_Task brief_
Count every line in the entries that holds the word "soft". The reply is that count alone.
Content starts
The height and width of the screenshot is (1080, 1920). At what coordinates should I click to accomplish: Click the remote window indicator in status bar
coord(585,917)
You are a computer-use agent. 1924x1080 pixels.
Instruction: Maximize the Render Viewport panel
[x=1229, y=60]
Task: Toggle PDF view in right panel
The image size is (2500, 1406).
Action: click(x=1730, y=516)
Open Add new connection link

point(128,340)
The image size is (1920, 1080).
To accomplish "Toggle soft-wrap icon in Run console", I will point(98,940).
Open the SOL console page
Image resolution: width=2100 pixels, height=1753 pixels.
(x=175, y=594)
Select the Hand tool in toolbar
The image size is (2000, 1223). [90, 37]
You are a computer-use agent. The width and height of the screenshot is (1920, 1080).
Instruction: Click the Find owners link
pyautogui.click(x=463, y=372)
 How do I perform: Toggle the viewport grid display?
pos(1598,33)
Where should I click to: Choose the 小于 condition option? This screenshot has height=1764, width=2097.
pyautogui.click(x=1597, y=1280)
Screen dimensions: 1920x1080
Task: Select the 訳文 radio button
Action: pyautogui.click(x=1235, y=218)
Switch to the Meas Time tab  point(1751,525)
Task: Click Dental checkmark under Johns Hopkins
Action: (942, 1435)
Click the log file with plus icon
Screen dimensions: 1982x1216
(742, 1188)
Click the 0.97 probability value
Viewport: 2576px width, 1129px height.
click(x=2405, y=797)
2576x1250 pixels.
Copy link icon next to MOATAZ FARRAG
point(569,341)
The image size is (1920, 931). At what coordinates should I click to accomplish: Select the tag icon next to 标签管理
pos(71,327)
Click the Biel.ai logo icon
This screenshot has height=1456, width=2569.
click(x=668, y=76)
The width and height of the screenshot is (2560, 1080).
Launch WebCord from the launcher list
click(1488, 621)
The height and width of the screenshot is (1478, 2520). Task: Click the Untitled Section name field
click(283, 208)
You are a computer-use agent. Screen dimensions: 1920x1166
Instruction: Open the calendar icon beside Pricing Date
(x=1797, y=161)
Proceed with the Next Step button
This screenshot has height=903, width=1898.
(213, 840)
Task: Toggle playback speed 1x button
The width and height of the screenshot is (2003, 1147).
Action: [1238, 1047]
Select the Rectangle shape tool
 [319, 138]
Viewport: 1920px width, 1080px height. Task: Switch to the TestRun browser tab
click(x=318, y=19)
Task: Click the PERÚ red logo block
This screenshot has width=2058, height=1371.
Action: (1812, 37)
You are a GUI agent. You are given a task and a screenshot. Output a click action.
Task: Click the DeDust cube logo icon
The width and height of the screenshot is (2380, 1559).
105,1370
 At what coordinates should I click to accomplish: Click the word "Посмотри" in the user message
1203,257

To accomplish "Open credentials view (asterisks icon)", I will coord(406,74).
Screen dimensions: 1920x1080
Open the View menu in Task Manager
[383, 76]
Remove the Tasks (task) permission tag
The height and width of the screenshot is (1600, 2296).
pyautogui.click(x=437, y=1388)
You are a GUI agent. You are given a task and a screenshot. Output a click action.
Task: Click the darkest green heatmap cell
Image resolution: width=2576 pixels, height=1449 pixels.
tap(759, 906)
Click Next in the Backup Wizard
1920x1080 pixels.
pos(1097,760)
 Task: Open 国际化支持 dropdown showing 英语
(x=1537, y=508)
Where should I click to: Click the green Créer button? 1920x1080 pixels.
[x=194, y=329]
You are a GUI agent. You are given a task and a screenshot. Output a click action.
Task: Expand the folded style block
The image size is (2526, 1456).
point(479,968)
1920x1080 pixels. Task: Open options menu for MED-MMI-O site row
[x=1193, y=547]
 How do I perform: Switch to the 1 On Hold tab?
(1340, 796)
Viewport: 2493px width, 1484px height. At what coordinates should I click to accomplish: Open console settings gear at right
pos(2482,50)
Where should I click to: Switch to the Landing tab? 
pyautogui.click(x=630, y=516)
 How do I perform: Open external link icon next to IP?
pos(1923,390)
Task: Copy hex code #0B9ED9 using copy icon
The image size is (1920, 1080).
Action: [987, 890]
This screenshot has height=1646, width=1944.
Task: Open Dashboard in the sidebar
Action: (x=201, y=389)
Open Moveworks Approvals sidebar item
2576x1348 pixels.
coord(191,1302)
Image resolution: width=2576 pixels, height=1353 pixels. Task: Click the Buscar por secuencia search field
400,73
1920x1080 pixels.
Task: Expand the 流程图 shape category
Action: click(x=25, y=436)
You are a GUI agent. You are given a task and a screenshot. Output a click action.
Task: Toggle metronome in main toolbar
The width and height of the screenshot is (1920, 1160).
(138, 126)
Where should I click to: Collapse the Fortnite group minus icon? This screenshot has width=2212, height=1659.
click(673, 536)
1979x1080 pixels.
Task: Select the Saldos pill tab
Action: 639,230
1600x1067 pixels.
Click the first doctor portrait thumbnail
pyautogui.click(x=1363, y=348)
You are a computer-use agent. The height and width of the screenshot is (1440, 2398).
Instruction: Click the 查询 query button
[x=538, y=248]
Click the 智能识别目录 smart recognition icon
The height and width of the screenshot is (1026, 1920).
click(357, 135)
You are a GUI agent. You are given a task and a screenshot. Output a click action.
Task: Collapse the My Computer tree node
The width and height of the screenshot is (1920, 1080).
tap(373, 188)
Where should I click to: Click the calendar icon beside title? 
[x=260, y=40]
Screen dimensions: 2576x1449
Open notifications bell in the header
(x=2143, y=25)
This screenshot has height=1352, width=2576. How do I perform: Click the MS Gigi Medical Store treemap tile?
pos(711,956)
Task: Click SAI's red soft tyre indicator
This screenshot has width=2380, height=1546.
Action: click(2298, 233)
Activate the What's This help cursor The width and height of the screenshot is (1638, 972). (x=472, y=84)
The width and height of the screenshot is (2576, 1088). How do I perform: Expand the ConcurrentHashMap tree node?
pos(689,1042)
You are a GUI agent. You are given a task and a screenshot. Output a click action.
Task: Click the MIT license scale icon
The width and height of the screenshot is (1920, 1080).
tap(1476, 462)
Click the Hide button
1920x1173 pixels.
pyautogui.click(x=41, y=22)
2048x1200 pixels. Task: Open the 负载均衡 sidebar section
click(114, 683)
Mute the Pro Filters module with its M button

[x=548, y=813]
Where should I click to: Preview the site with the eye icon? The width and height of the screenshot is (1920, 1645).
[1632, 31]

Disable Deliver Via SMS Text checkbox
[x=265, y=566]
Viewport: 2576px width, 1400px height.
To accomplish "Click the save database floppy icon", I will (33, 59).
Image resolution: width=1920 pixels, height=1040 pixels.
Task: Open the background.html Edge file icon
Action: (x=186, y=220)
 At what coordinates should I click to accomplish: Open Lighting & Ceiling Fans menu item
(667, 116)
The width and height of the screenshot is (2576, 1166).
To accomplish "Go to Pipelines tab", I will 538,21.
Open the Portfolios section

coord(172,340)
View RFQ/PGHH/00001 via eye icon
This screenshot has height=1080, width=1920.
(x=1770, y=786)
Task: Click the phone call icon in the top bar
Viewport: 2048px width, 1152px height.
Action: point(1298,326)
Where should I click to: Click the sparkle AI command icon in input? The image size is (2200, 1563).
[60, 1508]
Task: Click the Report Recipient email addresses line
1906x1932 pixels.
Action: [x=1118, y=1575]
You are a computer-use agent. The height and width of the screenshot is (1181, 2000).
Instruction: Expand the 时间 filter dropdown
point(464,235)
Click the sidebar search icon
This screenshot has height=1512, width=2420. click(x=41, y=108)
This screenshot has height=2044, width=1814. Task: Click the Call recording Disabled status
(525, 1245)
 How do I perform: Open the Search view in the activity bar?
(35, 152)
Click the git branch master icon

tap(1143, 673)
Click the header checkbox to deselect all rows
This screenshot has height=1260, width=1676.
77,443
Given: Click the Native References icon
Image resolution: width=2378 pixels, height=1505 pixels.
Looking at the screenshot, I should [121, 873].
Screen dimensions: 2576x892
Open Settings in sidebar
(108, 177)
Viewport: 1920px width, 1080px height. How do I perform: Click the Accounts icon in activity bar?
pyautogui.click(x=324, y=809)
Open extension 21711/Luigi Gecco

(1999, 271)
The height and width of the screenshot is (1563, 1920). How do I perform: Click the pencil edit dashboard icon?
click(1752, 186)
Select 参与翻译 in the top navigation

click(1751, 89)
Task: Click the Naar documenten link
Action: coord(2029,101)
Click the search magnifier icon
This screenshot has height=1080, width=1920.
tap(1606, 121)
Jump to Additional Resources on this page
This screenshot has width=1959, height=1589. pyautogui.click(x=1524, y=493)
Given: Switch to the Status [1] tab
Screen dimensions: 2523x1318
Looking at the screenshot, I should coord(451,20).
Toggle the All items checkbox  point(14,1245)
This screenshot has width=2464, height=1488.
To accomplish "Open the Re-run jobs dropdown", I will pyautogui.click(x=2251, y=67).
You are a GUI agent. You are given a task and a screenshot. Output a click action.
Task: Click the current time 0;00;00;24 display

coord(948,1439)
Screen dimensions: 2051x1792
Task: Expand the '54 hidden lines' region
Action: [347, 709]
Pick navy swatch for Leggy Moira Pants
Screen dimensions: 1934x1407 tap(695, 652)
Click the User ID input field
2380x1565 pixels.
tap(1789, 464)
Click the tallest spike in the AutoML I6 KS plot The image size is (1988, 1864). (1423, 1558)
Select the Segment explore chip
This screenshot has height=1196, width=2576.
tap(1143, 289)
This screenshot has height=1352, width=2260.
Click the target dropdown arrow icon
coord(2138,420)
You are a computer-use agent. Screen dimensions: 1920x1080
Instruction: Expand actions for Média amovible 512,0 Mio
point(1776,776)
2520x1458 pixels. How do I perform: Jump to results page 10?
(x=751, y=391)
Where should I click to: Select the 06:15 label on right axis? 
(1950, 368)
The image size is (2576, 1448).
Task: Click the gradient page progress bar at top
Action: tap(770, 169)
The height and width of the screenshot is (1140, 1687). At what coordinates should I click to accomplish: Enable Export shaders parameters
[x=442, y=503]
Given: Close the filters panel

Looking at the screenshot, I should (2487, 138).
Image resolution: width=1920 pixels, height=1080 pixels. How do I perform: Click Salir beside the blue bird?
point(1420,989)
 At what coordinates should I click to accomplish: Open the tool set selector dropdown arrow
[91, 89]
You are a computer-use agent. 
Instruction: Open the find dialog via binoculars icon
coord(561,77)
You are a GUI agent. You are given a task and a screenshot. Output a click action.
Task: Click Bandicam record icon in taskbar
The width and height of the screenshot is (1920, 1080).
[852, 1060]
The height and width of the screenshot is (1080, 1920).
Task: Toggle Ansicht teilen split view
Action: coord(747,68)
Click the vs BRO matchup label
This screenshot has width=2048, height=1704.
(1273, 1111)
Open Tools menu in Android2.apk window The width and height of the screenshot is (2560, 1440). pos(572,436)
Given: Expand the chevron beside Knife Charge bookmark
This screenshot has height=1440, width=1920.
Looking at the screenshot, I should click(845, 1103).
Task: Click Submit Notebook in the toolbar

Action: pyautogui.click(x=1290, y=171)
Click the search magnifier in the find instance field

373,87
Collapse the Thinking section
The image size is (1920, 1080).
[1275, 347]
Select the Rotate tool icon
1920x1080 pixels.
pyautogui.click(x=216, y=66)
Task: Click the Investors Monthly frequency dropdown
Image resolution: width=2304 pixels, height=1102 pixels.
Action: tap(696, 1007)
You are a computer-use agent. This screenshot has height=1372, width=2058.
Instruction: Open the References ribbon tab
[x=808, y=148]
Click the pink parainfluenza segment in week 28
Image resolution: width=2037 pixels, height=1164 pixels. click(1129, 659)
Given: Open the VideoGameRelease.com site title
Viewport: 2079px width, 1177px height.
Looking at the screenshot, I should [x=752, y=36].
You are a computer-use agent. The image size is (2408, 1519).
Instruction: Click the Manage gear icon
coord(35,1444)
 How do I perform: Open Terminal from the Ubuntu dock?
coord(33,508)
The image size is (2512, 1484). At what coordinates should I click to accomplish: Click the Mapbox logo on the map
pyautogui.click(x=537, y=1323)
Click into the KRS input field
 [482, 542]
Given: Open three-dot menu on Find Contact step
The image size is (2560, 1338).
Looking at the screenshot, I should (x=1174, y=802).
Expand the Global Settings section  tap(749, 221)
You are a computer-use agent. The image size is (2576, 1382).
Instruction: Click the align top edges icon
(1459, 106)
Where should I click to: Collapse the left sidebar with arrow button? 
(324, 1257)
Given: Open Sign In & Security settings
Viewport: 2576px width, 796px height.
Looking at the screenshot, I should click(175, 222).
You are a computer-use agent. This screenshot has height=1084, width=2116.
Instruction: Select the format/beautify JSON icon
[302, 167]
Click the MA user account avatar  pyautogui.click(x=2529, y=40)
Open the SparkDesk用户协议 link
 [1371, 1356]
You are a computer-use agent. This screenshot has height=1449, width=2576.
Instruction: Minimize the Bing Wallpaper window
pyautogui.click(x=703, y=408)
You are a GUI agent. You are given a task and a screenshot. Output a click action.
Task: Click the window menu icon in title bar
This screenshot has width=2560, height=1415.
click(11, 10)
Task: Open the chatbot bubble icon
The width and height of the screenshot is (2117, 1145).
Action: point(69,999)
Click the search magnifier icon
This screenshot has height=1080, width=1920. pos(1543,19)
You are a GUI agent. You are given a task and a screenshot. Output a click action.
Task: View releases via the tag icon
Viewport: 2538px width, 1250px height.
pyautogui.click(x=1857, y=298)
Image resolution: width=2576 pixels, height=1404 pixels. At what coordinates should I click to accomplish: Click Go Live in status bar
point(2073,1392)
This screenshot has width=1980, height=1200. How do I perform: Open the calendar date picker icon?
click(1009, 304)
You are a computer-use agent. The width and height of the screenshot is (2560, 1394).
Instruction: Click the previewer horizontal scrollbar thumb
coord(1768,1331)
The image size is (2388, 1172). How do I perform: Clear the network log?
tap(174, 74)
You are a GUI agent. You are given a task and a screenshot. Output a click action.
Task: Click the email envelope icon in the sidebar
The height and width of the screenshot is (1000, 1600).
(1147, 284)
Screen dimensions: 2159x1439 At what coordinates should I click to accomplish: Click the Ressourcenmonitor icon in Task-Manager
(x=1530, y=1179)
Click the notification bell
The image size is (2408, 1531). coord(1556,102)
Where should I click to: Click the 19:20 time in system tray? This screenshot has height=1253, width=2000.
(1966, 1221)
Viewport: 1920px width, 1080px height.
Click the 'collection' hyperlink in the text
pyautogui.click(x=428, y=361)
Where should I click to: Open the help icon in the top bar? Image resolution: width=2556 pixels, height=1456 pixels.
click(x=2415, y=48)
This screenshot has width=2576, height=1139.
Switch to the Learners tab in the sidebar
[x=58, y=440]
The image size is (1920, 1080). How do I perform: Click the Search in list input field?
Content ends
_Result for this task_
2